If you are interesting in exploring these questions, you are invited to apply to a  College of Humanities and Social Sciences reading group called “What is an Educated Person? – a CHASS Reading Group” which will meet every Tuesday (fall term 2013) from 3:00 to 4:30 in ANSC 314.

Expectations: Each week students will read selections from classic and contemporary seminal works on education and the meaning of life, post a brief reading reflection on a blog, and participate in the weekly discussion.  Discussions will be moderated by Dr. Harrison Kleiner and Dr. Susan Shapiro.  While the reading group does not count for USU credit, students may get Honors credit through an Honors Contract.

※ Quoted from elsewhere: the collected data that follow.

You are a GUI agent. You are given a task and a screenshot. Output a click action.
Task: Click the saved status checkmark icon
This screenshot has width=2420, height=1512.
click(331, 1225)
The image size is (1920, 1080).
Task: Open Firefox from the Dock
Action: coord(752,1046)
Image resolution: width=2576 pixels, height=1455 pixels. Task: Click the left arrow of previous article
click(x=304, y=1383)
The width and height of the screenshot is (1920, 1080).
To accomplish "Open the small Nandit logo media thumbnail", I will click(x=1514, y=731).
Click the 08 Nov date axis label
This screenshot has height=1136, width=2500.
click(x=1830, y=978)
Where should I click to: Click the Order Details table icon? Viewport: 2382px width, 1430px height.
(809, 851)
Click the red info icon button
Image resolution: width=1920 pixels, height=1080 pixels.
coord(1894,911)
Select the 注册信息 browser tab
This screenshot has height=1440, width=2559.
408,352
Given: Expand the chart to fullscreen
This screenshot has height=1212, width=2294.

Thanks to the generous support of the College of Humanities and Social Sciences and the USU Honors Program, students will receive their program books for free.

Fall 2013 readings:
William Shakespeare, The Tempest
Aristotle, Nicomachean Ethics (selections)
Plato, The Republic (selections)
John Henry Newman, The Idea of a University (selections)
Allan Bloom, The Closing of the American Mind (selections)
Anthony Kronman, Educations End

Students of sufficient intellectual maturity who are eager to read, think, and discuss the purposes and meaning of higher education can apply.  We welcome applications from freshman to seniors and from every discipline and college.  Application information can be found at saintsocratessociety.com or email harrison.kleiner@usu.edu.

Application process:

Submit applications to harrison.kleiner@usu.edu.  Include as attachments to the email:
– A resume.  Your resume must include the following items: your contact information (phone, email, address); academic year; major; GPA; academic achievements; extra-curricular activities; the name and email address of a USU faculty member who can be contacted for a reference.
– Submit a list of at least 3 books that have helped to shape your self-understanding.

Candidates may be interviewed by a team composed of Drs. Kleiner and Shapiro.

Priority deadline for applications: Monday May 5, 5pm.  After that date, a rolling deadline for applications.